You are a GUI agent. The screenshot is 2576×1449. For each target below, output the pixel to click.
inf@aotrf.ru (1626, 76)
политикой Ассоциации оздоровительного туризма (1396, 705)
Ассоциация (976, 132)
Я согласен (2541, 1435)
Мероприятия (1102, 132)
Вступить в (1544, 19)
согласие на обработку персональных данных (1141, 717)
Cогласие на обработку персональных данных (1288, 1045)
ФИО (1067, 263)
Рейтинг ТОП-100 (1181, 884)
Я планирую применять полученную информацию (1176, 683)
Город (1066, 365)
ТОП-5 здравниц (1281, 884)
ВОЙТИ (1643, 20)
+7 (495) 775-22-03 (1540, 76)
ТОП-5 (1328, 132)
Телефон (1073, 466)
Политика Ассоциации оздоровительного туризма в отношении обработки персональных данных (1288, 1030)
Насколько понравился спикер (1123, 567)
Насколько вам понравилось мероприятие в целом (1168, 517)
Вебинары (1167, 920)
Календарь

__________

The line containing "Насколько вам понравилось" and all lines after it, through the last line of the data, should be retyped exactly.

Насколько вам понравилось мероприятие в целом (1168, 517)
Вебинары (1167, 920)
Календарь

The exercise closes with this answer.